Council archivist, Ms Róisín Berry, said yesterday she discovered the papers when she was doing an inventory of the council's archives. "At first, I did a double take. I wasn't expecting something so exciting. I instantly recognised the value of them and I was anxious to make them accessible as soon as possible."

Ms Berry said the council intends to put the letters on public display at the Clare County Museum later this year.

The letters date from Casement's arrival in Germany at the outset of the war in 1914 to the month he left on the U-19 bound for Ireland.

They address a range of different subjects, including the enlisting of Irishmen in the first World War, the appointment of an envoy from England to the Vatican, the Findlay affair, the work of Father Crotty in German prison camps, writing articles for the press, keeping a diary, and the desire for peace.

Ms Berry said Casement's concern for the spiritual welfare of Irish prisoners of war in Germany is reflected very clearly in the collection, as is his contempt for the British government and his desire to see it undermined.
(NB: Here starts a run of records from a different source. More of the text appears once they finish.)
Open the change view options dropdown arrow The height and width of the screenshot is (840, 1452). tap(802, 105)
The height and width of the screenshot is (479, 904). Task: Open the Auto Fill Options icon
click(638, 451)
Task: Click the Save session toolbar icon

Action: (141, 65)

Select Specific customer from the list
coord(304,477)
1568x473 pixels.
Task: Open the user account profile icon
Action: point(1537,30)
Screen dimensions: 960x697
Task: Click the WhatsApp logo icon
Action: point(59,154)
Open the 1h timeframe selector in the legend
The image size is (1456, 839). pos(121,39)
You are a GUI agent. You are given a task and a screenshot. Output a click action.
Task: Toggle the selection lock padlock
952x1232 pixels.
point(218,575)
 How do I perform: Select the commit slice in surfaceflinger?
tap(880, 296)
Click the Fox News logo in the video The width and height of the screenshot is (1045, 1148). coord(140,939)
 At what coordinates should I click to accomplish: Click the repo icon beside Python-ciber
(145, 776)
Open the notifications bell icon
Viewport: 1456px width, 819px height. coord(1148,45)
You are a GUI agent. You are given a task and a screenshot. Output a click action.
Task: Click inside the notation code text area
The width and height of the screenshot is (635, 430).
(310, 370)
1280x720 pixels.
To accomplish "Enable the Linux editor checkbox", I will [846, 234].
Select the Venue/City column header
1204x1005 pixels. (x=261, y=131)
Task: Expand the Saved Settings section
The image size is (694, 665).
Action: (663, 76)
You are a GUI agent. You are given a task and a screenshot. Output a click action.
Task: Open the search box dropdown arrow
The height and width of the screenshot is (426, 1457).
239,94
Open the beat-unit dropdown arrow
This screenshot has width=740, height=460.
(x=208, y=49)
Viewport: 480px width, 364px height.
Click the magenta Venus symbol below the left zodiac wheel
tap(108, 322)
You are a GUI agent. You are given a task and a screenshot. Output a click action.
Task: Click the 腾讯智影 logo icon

She said moments of loneliness and paranoia are reflected, as Casement became increasingly isolated from Irish nationalists and the German Foreign Office.

The collection is divided into three sections. The first addresses correspondence between 1913 and 1916 and includes correspondence mostly between Casement and an old German friend from his days in Africa, Count Gebhard Blücher.

Ms Berry said possibly one of the most intriguing documents is a letter from Casement to Countess Blücher which addresses the subject of keeping a diary. "You know the charm of a diary is its simplicity. Its reality and the sense of daily life it conveys to the reader depends not on style, but on truth and sincerity."

Born in Dublin in 1864, Casement achieved fame for his humanitarian work while a British consular official. He resigned in 1913 and devoted the rest of his life to the cause of Irish freedom.